→ **What you will do**
Emit only the lines from the line containing "Click the $19.99 price text" through the last line of the entries, unchanged.

→ **Material shown**
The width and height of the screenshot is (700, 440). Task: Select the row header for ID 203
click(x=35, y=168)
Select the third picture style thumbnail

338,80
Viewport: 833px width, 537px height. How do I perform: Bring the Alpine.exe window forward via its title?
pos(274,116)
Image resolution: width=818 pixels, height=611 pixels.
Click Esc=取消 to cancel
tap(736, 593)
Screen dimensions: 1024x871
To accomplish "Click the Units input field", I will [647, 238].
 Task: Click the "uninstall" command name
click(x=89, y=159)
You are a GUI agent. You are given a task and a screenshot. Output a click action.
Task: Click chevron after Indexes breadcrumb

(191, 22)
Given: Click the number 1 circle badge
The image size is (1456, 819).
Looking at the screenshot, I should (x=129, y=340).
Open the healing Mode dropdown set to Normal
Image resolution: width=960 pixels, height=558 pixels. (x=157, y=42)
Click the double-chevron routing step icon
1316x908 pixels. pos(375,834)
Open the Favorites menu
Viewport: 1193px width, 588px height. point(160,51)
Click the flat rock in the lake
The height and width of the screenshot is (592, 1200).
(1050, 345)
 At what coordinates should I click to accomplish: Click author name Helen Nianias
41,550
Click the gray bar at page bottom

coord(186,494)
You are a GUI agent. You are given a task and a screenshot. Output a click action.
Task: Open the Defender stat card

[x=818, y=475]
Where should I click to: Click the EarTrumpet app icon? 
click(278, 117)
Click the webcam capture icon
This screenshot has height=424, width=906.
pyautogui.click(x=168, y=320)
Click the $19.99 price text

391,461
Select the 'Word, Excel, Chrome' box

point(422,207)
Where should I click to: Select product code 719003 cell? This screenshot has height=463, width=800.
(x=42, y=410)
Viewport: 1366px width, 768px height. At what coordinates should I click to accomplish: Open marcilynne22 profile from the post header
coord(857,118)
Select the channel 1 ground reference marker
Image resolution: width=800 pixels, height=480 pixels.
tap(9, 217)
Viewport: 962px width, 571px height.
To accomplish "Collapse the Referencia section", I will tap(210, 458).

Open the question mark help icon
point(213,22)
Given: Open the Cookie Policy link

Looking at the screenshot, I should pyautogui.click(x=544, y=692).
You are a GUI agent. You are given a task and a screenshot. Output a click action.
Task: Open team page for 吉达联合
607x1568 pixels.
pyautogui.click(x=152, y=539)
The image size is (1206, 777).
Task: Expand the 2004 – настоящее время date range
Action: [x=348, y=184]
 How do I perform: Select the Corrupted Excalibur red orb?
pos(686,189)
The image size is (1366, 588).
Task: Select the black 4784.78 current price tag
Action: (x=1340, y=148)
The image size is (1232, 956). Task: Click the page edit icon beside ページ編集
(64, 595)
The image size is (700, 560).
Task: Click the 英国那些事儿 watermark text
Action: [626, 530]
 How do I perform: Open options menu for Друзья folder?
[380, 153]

→ **Written response**
Click the $19.99 price text

391,461
Select the 'Word, Excel, Chrome' box

point(422,207)
Where should I click to: Select product code 719003 cell? This screenshot has height=463, width=800.
(x=42, y=410)
Viewport: 1366px width, 768px height. At what coordinates should I click to accomplish: Open marcilynne22 profile from the post header
coord(857,118)
Select the channel 1 ground reference marker
Image resolution: width=800 pixels, height=480 pixels.
tap(9, 217)
Viewport: 962px width, 571px height.
To accomplish "Collapse the Referencia section", I will tap(210, 458).

Open the question mark help icon
point(213,22)
Given: Open the Cookie Policy link

Looking at the screenshot, I should pyautogui.click(x=544, y=692).
You are a GUI agent. You are given a task and a screenshot. Output a click action.
Task: Open team page for 吉达联合
607x1568 pixels.
pyautogui.click(x=152, y=539)
The image size is (1206, 777).
Task: Expand the 2004 – настоящее время date range
Action: [x=348, y=184]
 How do I perform: Select the Corrupted Excalibur red orb?
pos(686,189)
The image size is (1366, 588).
Task: Select the black 4784.78 current price tag
Action: (x=1340, y=148)
The image size is (1232, 956). Task: Click the page edit icon beside ページ編集
(64, 595)
The image size is (700, 560).
Task: Click the 英国那些事儿 watermark text
Action: [626, 530]
 How do I perform: Open options menu for Друзья folder?
[380, 153]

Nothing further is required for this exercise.